# Como se escreve (o) seu nome?



## Ipanema*

Olá! Nao sei como se diz: Cómo se escribe tu nombre?

Como se escreve seu nome? ou
Como se escreve o seu nome?

Gracias!


----------



## Ipanema*

Podería alguem me dizer se tem alguma diferença entre seu e teu nome nesta frase? Obrigada!


----------



## Audie

Brasil:
Como se escreve seu nome?  
Como se escreve o seu nome?

Portugal:
Como se escreve seu nome? 
Como se escreve o seu nome?

Por favor, se estiver errada, os portugueses me corrijam.


----------



## Ipanema*

Acho que vai ser assim mesmo porque ja perguntei alguma coisa parecida e me disseram que em Portugal era diferente. Obrigada!


----------



## Audie

Ipanema, Vandita vai pedir a você para sempre incluir a frase dentro do post também.


'_Qual é seu nome_?' : pergunta feita diretamente a uma pessoa a quem tratamos por '_você_' (com que se usam os pronomes relativos à terceira pessoa: '_seu/sua/seus/suas_') 
 OU
                            Pergunta feita a uma pessoa sobre uma  terceira pessoa ('_ele_' ou '_ela_', com que também se usam os pronomes  possessivos _'seu/sua/seus/suas')_.                             


'_Qual é teu nome?_' : pergunta feita diretamente a alguém a quem tratamos por '_tu_'.

Mas, no Brasil, na fala cotidiana, informal, é possível se ouvir uma pessoa tratar a outra por '_tu_' e usar '_seu, sua...'_. O inverso também acontece: tratar por '_você_' e usar '_teu, tua..._'


----------



## will.espmx

Ipanema* said:


> Podería alguem me dizer [Alguém poderia me dizer] se tem alguma diferença entre seu e teu nome nesta frase? Obrigada!


Bem,na verdade nao tem. [teu-tu;seu-você]
"Qual é (o) seu/teu nome?"


----------



## Ipanema*

ok..gostei de Qual é o seu nome? Mas na verdade tanto faz. Mas facil ainda. Obrigada!


----------



## Istriano

Também: _Como é seu nome?_


----------



## will.espmx

Ipanema* said:


> Olá! Nao sei como se diz: Cómo se escribe tu nombre?
> 
> Como se escreve seu nome? ou (Coloquial)
> Como se escreve o seu nome?
> 
> Gracias!


----------



## Istriano

_Como se escreve o seu nome? _(mais coloquial e/ou regional)
_Como se escreve seu nome?_ (mais elegante, preferido na escrita)


----------



## sergiourra

Si el nombre es "salchichornio", es decir, de grafía muy compleja...

—Pode soletrar seu nome?
—B-a-u-m-g-a-e-r-t-n-e-r.
—Baumgaertner?
—Isso!
—Bacana!


----------



## will.espmx

sergiourra said:


> Si el nombre es "salchichornio", es decir, de grafía muy compleja...
> 
> —[Hay que poner el pronombre de tercera persona para evitar equivocos; podría ser Você/Ele/Ela] (Você) Pode soletrar seu nome?
> —B-a-u-m-g-a-e-r-t-n-e-r.
> —Baumgaertner?
> —Isso!
> —Bacana!



Creo que hubo un malententido. La pregunta inicial del post era si se puede y necesita poner el artigo en la expresión "Como se escreve (o) seu nome?"


----------



## sergiourra

will.espmx said:


> Creo que hubo un malententido. La pregunta inicial del post era si se puede y necesita poner el artigo en la expresión "Como se escreve (o) seu nome?"


No hubo malentendido. Sé que algún rasgo neurótico puede verse acicateado cuando se responde un poco más allá de lo solicitado. Me hago cargo de la queja y pido disculpas.


----------

[Registros de localização de palavras e elementos]
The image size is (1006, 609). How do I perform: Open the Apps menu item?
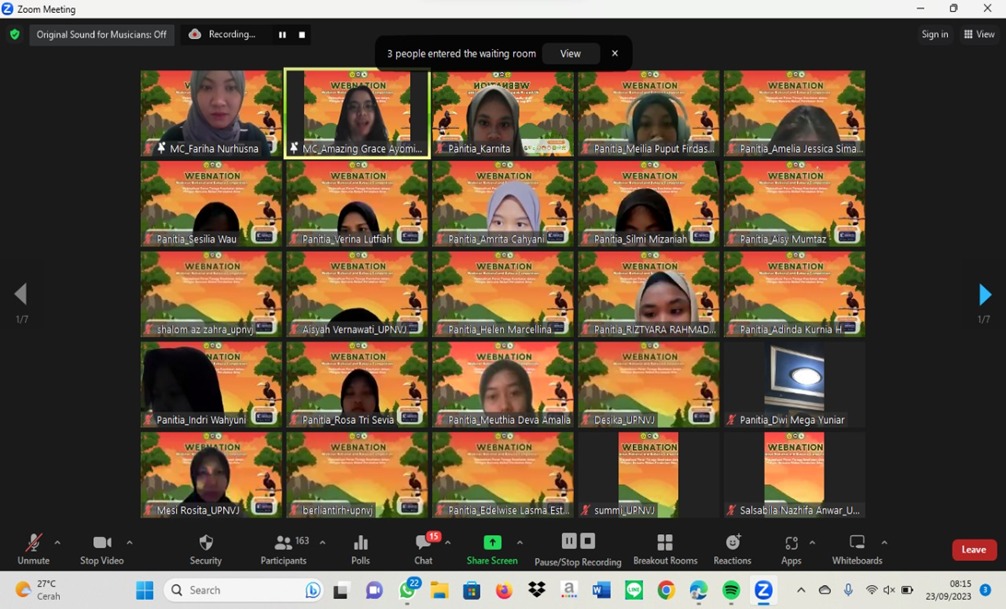coord(791,548)
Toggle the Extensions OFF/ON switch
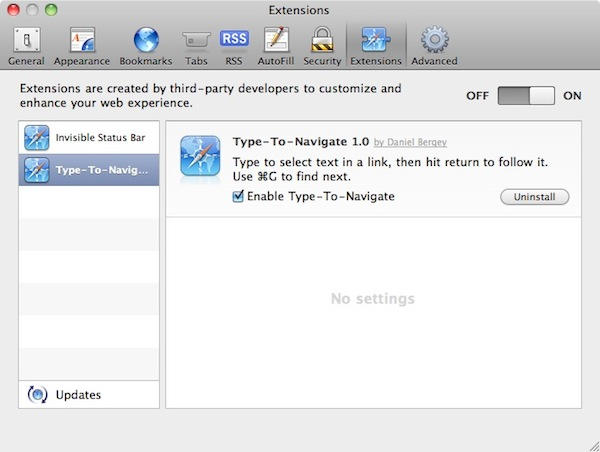Viewport: 600px width, 452px height. click(x=526, y=96)
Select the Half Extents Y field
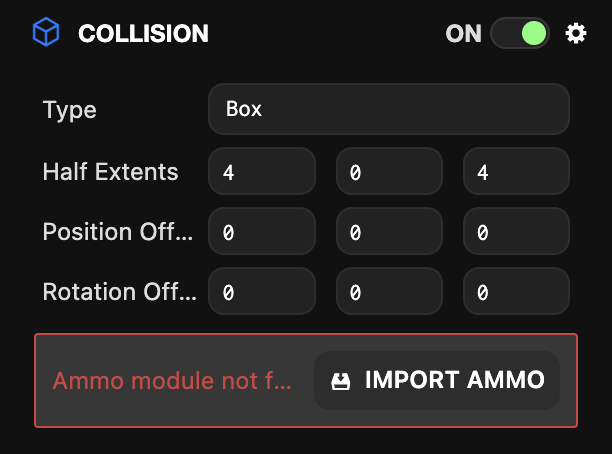 coord(389,172)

- **Descrição da tarefa**
Reescreva o trecho do tópico do fórum começando em "Bem,na verdade nao" e terminando em "facil ainda. Obrigada!", trocando "tanto faz" por "dá no mesmo". Os registros foram obtidos de outra fonte.

- **Resultado da tarefa**
Bem,na verdade nao tem. [teu-tu;seu-você]
"Qual é (o) seu/teu nome?"


----------



## Ipanema*

ok..gostei de Qual é o seu nome? Mas na verdade dá no mesmo. Mas facil ainda. Obrigada!